● **Stored data entries**:
---------------

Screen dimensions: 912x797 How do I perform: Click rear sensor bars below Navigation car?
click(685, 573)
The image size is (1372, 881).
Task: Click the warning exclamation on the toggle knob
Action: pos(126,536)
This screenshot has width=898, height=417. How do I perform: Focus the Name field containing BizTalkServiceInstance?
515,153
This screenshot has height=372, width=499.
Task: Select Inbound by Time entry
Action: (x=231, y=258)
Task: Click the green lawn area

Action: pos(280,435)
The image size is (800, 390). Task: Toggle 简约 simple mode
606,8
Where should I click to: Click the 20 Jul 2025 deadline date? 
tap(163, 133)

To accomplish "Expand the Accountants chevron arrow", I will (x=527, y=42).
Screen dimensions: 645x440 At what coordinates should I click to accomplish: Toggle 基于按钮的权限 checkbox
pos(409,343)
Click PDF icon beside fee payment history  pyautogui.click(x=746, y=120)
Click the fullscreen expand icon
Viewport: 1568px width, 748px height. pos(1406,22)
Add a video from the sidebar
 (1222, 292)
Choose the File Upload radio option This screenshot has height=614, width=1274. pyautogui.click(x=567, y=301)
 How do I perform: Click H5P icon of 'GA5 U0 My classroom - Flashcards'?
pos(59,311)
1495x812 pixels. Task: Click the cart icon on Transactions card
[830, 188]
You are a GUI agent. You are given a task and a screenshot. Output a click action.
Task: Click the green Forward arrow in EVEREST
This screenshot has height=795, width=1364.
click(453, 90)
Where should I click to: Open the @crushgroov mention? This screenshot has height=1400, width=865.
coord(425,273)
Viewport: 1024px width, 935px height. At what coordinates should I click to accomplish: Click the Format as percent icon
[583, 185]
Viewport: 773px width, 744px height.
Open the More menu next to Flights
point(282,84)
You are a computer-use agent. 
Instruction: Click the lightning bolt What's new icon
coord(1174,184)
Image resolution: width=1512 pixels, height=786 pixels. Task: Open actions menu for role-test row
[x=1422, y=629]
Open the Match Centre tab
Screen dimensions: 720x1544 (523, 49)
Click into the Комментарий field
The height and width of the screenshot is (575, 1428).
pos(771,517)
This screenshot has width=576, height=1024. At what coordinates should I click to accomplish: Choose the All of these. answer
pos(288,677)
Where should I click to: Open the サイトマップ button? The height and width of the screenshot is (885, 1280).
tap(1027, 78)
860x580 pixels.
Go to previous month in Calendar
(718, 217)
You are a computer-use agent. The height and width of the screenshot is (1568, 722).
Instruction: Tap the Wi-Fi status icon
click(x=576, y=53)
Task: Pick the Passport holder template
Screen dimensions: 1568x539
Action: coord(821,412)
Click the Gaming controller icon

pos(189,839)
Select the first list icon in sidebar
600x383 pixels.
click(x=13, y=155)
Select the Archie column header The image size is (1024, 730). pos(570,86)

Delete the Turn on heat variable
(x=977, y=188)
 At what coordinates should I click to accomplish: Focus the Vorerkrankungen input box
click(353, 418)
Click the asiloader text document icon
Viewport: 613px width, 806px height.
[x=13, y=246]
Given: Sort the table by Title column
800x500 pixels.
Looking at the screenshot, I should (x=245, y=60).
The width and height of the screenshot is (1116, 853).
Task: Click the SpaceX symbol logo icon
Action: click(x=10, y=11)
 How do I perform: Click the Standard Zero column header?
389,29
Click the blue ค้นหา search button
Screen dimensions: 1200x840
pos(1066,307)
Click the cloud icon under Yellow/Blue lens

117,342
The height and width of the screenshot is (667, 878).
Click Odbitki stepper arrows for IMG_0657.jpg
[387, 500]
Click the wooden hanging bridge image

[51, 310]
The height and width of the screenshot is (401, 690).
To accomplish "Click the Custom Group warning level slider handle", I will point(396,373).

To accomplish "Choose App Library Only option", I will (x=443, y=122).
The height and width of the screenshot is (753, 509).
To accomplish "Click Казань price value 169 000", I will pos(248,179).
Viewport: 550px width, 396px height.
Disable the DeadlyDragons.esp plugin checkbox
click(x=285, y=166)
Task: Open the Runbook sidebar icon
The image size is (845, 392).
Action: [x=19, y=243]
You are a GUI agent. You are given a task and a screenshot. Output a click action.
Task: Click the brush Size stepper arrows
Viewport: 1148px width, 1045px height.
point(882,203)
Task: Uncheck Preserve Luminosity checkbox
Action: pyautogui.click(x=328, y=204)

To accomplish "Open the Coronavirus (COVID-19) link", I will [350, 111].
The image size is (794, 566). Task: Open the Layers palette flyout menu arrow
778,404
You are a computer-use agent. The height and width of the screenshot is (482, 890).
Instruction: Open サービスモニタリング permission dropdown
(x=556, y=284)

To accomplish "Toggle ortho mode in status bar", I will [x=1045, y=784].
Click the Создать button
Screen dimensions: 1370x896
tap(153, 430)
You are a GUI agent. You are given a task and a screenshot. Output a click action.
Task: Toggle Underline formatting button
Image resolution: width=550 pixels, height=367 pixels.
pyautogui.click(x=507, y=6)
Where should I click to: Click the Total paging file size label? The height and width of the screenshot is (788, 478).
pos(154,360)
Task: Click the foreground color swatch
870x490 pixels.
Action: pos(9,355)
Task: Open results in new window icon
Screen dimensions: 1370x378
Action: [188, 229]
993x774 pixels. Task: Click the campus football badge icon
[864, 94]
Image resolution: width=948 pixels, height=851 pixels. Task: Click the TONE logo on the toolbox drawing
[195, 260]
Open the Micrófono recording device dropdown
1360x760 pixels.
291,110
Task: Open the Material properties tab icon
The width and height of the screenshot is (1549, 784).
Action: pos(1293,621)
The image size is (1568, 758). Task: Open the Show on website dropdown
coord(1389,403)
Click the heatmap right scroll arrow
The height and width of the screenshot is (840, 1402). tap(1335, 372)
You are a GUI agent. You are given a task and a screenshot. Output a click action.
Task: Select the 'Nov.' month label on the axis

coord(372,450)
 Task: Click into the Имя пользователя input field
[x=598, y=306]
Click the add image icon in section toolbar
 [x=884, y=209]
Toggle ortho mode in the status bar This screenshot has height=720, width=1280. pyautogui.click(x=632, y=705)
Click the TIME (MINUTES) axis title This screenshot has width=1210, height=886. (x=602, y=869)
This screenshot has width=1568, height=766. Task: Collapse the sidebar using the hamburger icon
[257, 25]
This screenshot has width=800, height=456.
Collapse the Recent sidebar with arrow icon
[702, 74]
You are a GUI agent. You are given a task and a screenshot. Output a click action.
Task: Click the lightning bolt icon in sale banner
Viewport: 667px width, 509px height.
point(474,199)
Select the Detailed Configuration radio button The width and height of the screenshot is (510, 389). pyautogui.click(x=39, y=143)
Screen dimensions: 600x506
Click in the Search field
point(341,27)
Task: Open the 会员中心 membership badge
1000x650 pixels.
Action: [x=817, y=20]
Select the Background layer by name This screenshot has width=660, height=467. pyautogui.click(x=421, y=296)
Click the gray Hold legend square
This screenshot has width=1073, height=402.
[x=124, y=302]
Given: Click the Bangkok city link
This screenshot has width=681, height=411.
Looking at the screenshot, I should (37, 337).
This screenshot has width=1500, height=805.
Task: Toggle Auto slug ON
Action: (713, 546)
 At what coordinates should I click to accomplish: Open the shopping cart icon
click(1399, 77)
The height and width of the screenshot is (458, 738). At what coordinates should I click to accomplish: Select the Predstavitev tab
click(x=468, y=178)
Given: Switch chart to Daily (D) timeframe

---------------

● **WHAT YOU ARE ASKED TO DO**: What is needed is a single number: how many lines of the data contain the word "computer".

● **EXERCISE ANSWER**: 3